「マイボディガード」と「アンソニーのハッピー・モーテル」と「天国までの100マイル」。
死の谷95’」は物足りない第一印象。弟と嫂の再会場面がもっと読みたかった。他の人間関係ももう少し突っ込んで欲しかった。エロスも足りない。最後の手紙はいいが、無理やり持っていったように見えてしまう。文体は好きなのだが。
団地ともお」と「小雨ちゃん」。「小雨ちゃん」は最初の作品集ということだが、すでに完成されている。感情が一人のものであること、ささやかなコミュニケーションと根本的に人が一人であるという、当たり前のこと。
「天国までの100マイル」は田中陽造脚本だが、厳しかった。一つ一つのエピソードが退屈でしかない。ロードムービーにもなっていない。

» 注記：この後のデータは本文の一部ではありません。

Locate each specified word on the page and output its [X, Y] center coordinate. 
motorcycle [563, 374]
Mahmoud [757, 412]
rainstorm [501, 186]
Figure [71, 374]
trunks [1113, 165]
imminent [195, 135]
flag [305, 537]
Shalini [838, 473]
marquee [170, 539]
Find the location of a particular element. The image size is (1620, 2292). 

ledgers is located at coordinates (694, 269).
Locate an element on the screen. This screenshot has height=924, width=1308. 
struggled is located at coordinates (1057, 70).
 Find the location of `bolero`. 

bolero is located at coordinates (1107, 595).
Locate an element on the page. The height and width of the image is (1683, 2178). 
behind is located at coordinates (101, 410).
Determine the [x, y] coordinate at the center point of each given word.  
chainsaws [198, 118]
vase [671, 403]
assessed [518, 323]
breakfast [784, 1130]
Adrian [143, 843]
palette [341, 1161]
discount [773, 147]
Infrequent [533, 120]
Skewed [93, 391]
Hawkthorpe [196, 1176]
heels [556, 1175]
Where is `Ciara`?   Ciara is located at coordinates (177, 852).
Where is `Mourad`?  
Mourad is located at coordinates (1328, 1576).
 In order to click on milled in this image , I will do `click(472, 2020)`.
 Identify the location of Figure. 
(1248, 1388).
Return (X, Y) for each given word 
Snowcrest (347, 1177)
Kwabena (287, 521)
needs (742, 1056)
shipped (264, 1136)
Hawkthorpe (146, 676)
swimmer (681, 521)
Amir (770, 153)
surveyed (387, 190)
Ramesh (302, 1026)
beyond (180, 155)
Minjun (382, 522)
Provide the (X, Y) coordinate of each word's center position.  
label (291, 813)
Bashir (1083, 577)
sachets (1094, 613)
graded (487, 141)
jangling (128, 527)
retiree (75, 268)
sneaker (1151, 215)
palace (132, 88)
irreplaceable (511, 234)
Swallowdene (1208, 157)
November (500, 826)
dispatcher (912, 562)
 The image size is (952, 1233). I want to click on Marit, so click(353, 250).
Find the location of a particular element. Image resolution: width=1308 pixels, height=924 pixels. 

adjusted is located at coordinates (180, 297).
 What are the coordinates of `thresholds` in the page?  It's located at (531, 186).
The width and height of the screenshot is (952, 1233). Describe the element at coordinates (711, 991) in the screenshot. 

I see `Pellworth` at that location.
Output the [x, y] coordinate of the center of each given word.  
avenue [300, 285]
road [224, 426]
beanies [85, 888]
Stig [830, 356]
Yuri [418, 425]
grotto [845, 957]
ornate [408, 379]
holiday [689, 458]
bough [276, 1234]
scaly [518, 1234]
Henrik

「アンソニーのハッピー・モーテル」ビリーのキャラが金持ちの友達が嫌な感じのお兄さんに馬鹿にされてるのに大好きだったり、三人組で微妙に仲間はずれにされてたりとかで、面白いはずなのだが、面白くない。ジェイムスカーンが空手の達人なのは面白かった。
「マイボディガード」デンゼルワシントンが甦って、超人になる瞬間が見られなかったのが残念。許されざる者で酒を飲む瞬間のような。最後、自分で自分の命を絶たないのは、殉教者として正しいと思う。ダコタファニングは「宇宙戦争」同様、場面によって母親、聖母やおばあさんや成熟した女に見える。全体として雑な所があり、一度自殺を試みるが失敗する所がうまく話全体につながっていないのと、メキシコの煉獄感や、街中を敵に回している感じがでていないし、デンゼルワシントンが復讐の鬼というようにあまり見えない。冷静さが怖ろしさにつながっていない。しかし昔のアクション映画のような荒涼感はあってそこはよかった。デンゼルワシントンがハンサムすぎたか。クリストファーウォーケンの、画面に映った瞬間に狂ってる感はすばらしいので、もっと絡んで欲しかった。過去をはっきり明かさないのはいいと思うが、デンゼルワシントンの代弁者として語ることはもっとあってよかったし、デンゼルとの関係のありようももっと何かあってよかったと思う。「コラテラル」のほうが好きなのは、抜き差しならない二人の関係が存在するからだと思う。デンゼルワシントンとダコタファニングの関係をもっと突き詰めてほしかった。